Ethical Rise New Problems Need New Philosophic Work
While so many of us are glued to the news from our nation's capital, not to forget growing rumblings about possible wars on several fronts, we've been recently reading up on CRISPR, the latest BIG development that allows for human manipulation of destinies within DNA strands themselves. As with all major scientific breakthroughs, this one is occurring across borders, without government input, and could spark both major advances in medicine, as well as major steps forward into new worlds via integration with Artificial Intelligence gains of recent years.
What's been gaining our attention has been the sudden rush of ethicists to deal with the myriad repercussions than can now explode from our latest strands of knowledge. Talk about reviving the importance of philosophic thought and its many traditions, and once again separating it from dogma and politics. Mass communication and medical breakthroughs were one thing, the internet and robotics another. Combined with new ideals for diversity, equality and international freedoms, new frontiers are definitely beckoning!
For my money, I'll be delving back to the Greeks, Aquinas, Kant and more modern relativists. And boning up on the greatest humanism of our literature!
On other fronts, we've been hearing about surges in manufacturing developments throughout the state and elsewhere in the Northeast. A Trumpian effect? Definitely not, given the ways in which it's all emerging from a pipeline that stretches back into the previous eight years. And the contemporary manner of what's being developed, with most jobs now needing high tech training.
Locally, we saw a story this week out of Ulster County government all about a little-known policy concerning the use of project labor agreements for construction projects of over $1 million that's been in place since 2001, but apparently never used. Similarly, we've been wondering about the ethics of new manufacturing jobs without benefit of either solid training opportunities being offered up by government, or the solid labor movement, and unions, which did so much to build up the solid blue collar world of meaningful work so many were hankering for at the ballot box last November.
Again, we're dealing with ethical situations that need deep thought beyond politics and dogma. Is it best to let jobs simply be created, or to also be thinking about what sort of jobs we want and/or need? Along these lines, we've been intrigued of late with the new business community's emphasis on sustainability and socially responsible entrepreneurship, where a vivid and responsible sense of community is key to all new business start ups. Sound too idealistic? Hey, it's what the new money that's now moving out from the dotcom and disruptive industries worlds is demanding. Do we ignore it and try and shift money back to where it was?
Good luck with that!
On a whole other front, we've got to hand it to ourselves for having made it through the last week of storms. Even though there were quite a few still living without power, or proper plowing, by the time we were writing this, we do have to admit how rousing it always is to see communities come together when faced with the rigors and challenges Mother Nature can throw our ways. Tragedy? No. A chance to rise? Yes. And best of all, a means by which we can all once again see how much we all need each other in neighborhoods, small towns, cities, states, nations, and as a single globe.

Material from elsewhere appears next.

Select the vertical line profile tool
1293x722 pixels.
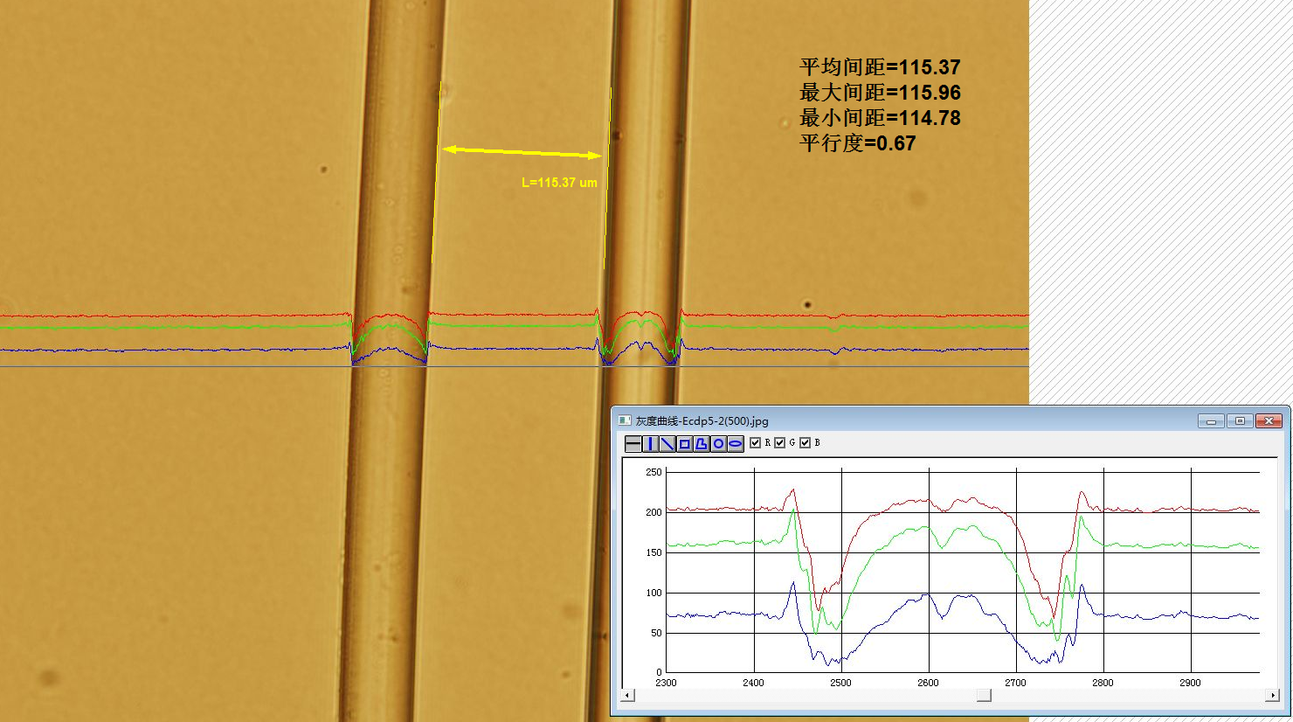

Talk about really stretching ourselves beyond the fears of the day!
Lastly, we want to give a shout out this week to all our kids who've been achieving so much in sports, scholastics, in recent stage productions, and despite constantly hoping tomorrow will be a snow day. From Rondout Valley wrestlers to Blue Devil bball wizards, Pine Bush swimmers to all those kids building snow men and women, snow forts and even igloos of late: you're the tops.
Enjoy this weekend... and keep working, everyone, to make all our lives better, even if it takes some hard thinking and major hauling.